Portugal entre 86 delegações que defenderam na ONU agenda de proteção dos civis

Portugal está entre as 86 delegações que se comprometeram hoje, na ONU, com o fortalecimento da agenda de proteção aos civis num momento de fortes restrições financeiras no universo das Nações Unidas.

Lusa /

"Em tempos de conflito, reformas e restrições financeiras, proteger os civis não pode tornar-se opcional: é tanto uma obrigação legal quanto um dever moral", escreveu hoje a Missão de Portugal na ONU, na rede social X.

"Portugal juntou-se ao lançamento dos Compromissos Conjuntos e continuará a trabalhar para prevenir conflitos, fazer parcerias para a paz e proteger os civis em todos os lugares", acrescentou, referindo-se a uma declaração conjunta lida hoje, na sede da ONU, em Nova Iorque, pelo representante permanente da Suíça junto das Nações Unidas, um momento que contou também com a presença do embaixador português, Rui Vinhas.

Oitenta e seis delegações junto da ONU uniram-se hoje para reafirmar que a proteção de civis deve permanecer no centro dos esforços das Nações Unidas em matéria de paz e segurança, ajuda humanitária e direitos humanos, incluindo no Conselho de Segurança, na Assembleia-Geral e em outros fóruns relevantes.

"Num momento de necessidades crescentes, recursos cada vez mais escassos e reformas institucionais, comprometemo-nos a traduzir a vontade política em ações concretas para tornar a proteção de civis uma realidade no terreno", diz o comunicado conjunto lido pelo embaixador suíço, Frank Grutter.

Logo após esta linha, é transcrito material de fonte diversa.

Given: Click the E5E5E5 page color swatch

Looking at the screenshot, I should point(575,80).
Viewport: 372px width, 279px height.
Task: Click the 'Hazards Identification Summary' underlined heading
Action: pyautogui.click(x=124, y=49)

Comprometeram-se em empenhar esforços que previnam a escalada de conflitos e abordem as causas da violência antes que resultem em danos para os civis, assim como em respeitar o direito internacional humanitário e dos direitos humanos, bem como o direito dos refugiados.

"Também nos empenharemos para garantir a responsabilização por todas as violações, inclusive defendendo investigações sistemáticas e o julgamento de suspeitos, o reconhecimento dos custos diretos e reparações significativas para os civis afetados", diz a nota.

Em segundo lugar, expressaram compromisso em apoiar os processos de reforma em curso nas Nações Unidas, incluindo a reestruturação institucional e medidas de eficiência em todo o sistema, "com o objetivo de fortalecer, em vez de enfraquecer, os resultados da proteção aos civis".

"Trabalharemos para garantir que quaisquer mudanças no financiamento humanitário, na coordenação e nos modelos operacionais não aumentem os riscos para os atores locais nem deixem para trás as populações vulneráveis", prometeram.

Num momento de pressão financeira e política sem precedentes sobre as Nações Unidas, os diplomatas garantiram igualmente dedicar esforços para que as reduções orçamentárias e a austeridade financeira não prejudiquem as funções de proteção e permitam a implementação adequada dos mandatos de proteção.

"Orientaremos as decisões de alocação de recursos com vista à proteção de civis. Buscaremos fornecer financiamento sustentado, flexível e direto aos atores de proteção locais e nacionais, reconhecendo que eles são os primeiros a responder e os últimos a sair", frisa o texto.

"Repetiremos isso enquanto for necessário: os civis devem ser protegidos. Não é apenas uma obrigação perante o direito internacional, mas também um dever moral", concluiu Frank Grutter.

A ONU enfrenta atualmente um grave problema financeiro e orçamental, potenciado pelos cortes de verbas decretados pelo atual Presidente dos Estados Unidos, Donald Trump.

Apesar da carga de trabalho da ONU aumentar anualmente, os recursos estão a diminuir em todos os setores, o que obrigou o secretário-geral, António Guterres, a fazer reduções significativas no orçamento e cortes de postos de trabalho.